Yes, with reservations. Just as with mirrors, they can sometimes show you what you aren’t, as well as what you are.

I get it. So I can talk to both of you about drinking without myself being in the habit of heavy or habitual drinking.

That’s put very diplomatically. However, remember that diplomacy is wasted in these circumstances.

You must have been a lovely lady as well as a lively girl.

Thank you. Ernest found me so.

So, to revert to the question that started this, did you and Ernest mutually confide these nighttime fears?

Of course. We had our emotional honeymoon before we were married, and it was during those months that we opened ourselves to each other. Of course there were secrets, there are always secrets, but we weren’t attempting to deceive as much as create a better reality. Ernest did not attempt to present himself as the strong silent war hero. What he really was, was hero enough for me.

So you really were available to him when he was feeling most vulnerable.

Ernest was an extremely complicated man, the deepest man I ever met. I could provide him with emotional support, and I did, but I could not go everywhere he went. I could keep up with him intellectually in any one place, but he was capable of being in so many places!

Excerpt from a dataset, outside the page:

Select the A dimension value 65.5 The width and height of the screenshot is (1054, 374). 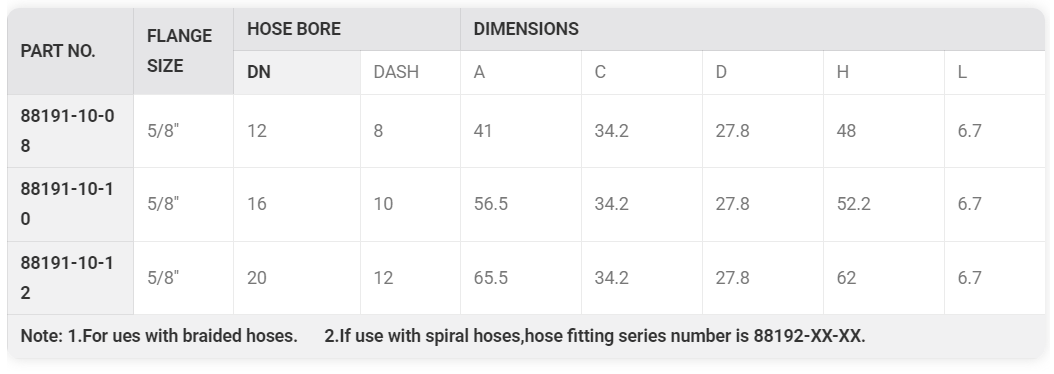pos(491,278)
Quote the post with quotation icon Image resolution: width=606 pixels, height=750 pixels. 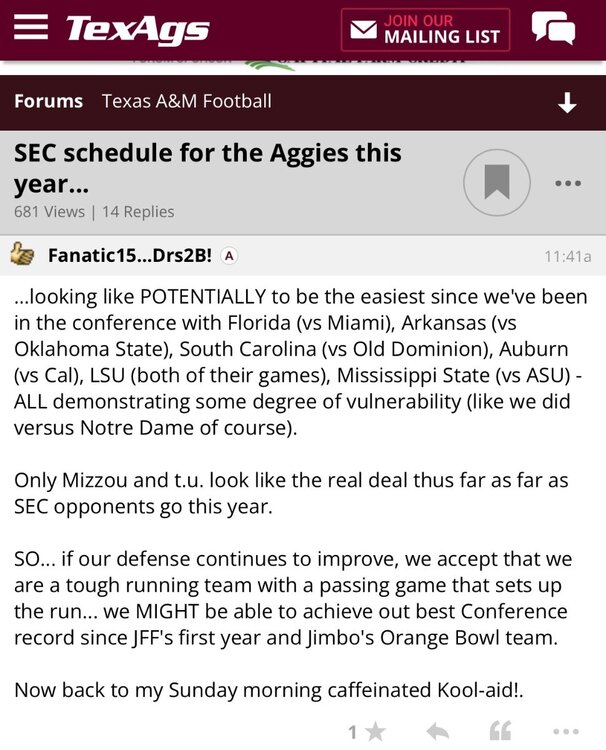[x=500, y=732]
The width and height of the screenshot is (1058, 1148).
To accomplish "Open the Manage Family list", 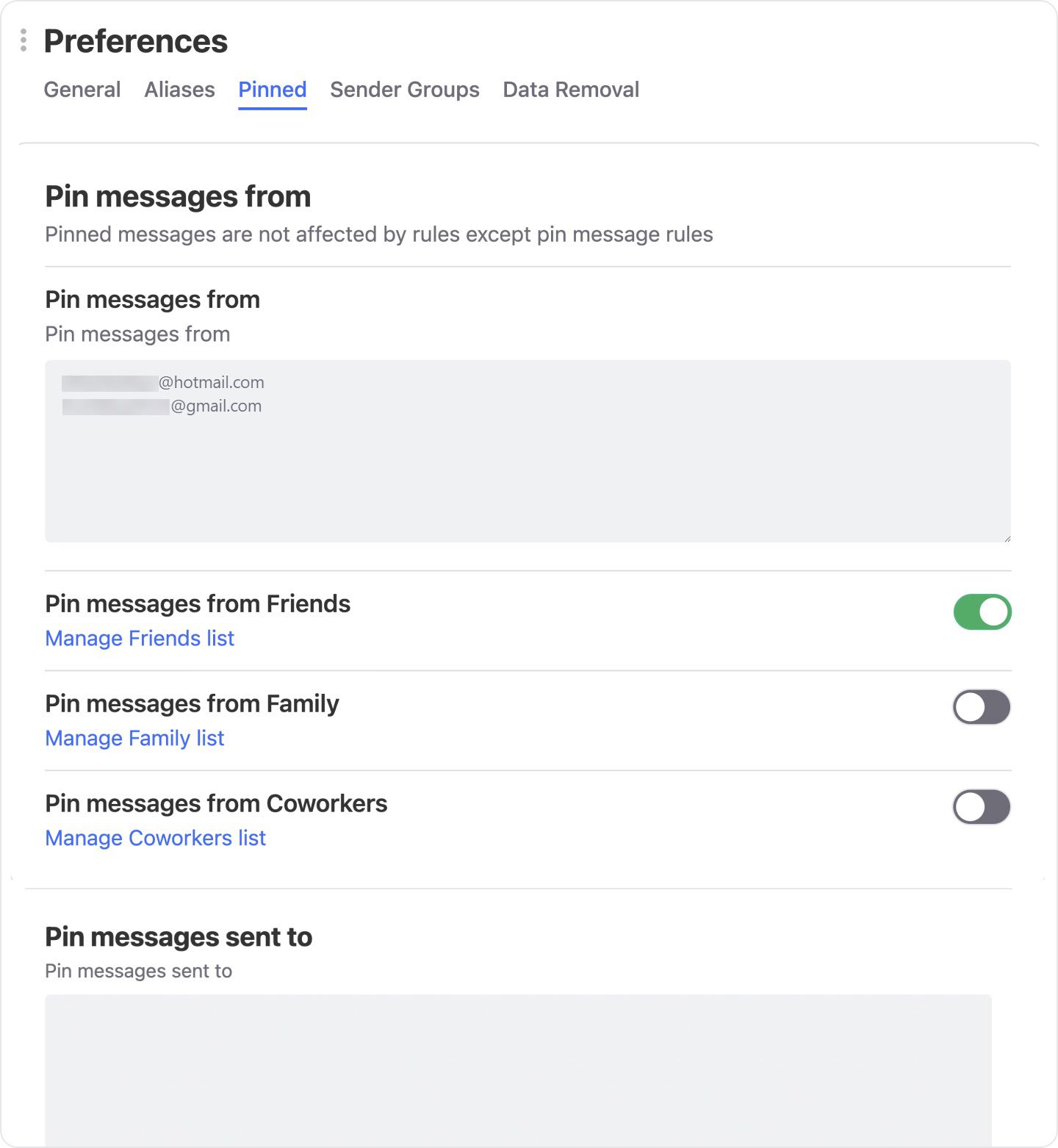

No one I knew could accompany every facet Ernest displayed. Pauline couldn’t. In fact, I think you could say that each successive wife was capable of accompanying less and less of him, which left him more and more lonely.

[EH] That’s true. It wasn’t just guilt I felt over leaving you. I missed the sympathy in many areas where later I didn’t have it. Couldn’t find it. After a while couldn’t have responded to it, I suppose.

Hmm. Well, I hope you are both happy with the way, Papa’s Trial is going.

We hope you are happy with it.

Slow and steady wins the race. Nice meeting you, Hadley. I’ll be glad to talk to you anytime. Goodbye for now.